# Soil Sampler Probe Options



## edixon88 (Jun 18, 2020)

I'm looking at getting my first oil test done in the next week or two and don't want to use my shovel to take samples. Are there any decent cheap(<$20) options out there for probes? Everything I'm seeing is pretty pricey for something I would use for 10 min every 1-2 years. Would there be any downsides to just making one out of materials I have laying around like pvc pipe?


----------



## Lawn Whisperer (Feb 15, 2021)

I recommend reading Ware's sticky thread. https://thelawnforum.com/viewtopic.php?f=24&t=3124
And a link to soil sampling techniques.
https://www.blinc.com/node/20

If a soil sampling probe is not available a clean spade or shovel will work just fine.
I'm sure a pvc pipe will work also as long as the soil is not to hard.


----------



## g-man (Jun 15, 2017)

If you are buying something, I recommend getting a proplugger. Yes it is more expensive, but you can use it to move plugs and sample soils.


----------



## Ravenallen1971 (Jun 26, 2020)

I made myself a simple soil probe out of some scrap aluminum pipe from a jobsite. Then used an angle grinder with a cut off disc to cut out half of it to remove the cores. I plan on using it till I am able to pick up a pro plugger.

I would think if you had some scrap copper, or metal emt you could make yourself one untill you get a suitable tool.


----------



## Ridgerunner (May 16, 2017)

A stainless steel probe makes sampling much easier than using a trowel and it makes it more likely that you'll collect the total number of samples to get a good representation of your soil. If you will be testing for micros, avoid tools/pipes containing copper and galvanized steel, etc. as it will contaminate the sample.


----------



## edixon88 (Jun 18, 2020)

g-man said:


> If you are buying something, I recommend getting a proplugger. Yes it is more expensive, but you can use it to move plugs and sample soils.


Is moving plugs something that's beneficial with fescue? I was under the impression that was generally done for grasses like bermuda & kbg, but you guys are the experts haha


----------



## ColeLawn (Nov 11, 2020)

I bought mine (12" stainless probe) on eBay for around $20.


----------



## corneliani (Apr 2, 2019)

edixon88 said:


> I'm looking at getting my first oil test done in the next week or two and don't want to use my shovel to take samples. Are there any decent cheap(<$20) options out there for probes? Everything I'm seeing is pretty pricey for something I would use for 10 min every 1-2 years. Would there be any downsides to just making one out of materials I have laying around like pvc pipe?


Your local SiteOne location should carry the 21" probe, item #006347. Ask them for the contractors price on it and you'll come out to $25. Otherwise they charge $40ish retail.

Here's the link:
https://www.siteone.com/en/006347-soil-probe-pressure-range-color-dimensions-container-type/p/3460


----------



## tam (Jun 27, 2020)

I used an apple corer because the one I had was long enough and I no longer use it for apples.


----------



## edixon88 (Jun 18, 2020)

tam said:


> I used an apple corer because the one I had was long enough and I no longer use it for apples.


Honey, why is the apple corer dirty? Oh, uhh, I forgot to wash those apples we picked before using it...


----------

════

# GIVEN PROBLEM 1:
Please return every line of the rows below that contains the word "icon", matching case exactly.

[Stored data]

════

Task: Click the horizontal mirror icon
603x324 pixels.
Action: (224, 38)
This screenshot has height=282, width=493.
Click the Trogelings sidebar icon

════

# GIVEN PROBLEM 2:
According to the soil probe thread, which tools or pipes should be avoided when testing for micros?

# EXPECTED ANSWER 1:
Task: Click the horizontal mirror icon
Click the Trogelings sidebar icon

# EXPECTED ANSWER 2:
Tools or pipes containing copper and galvanized steel.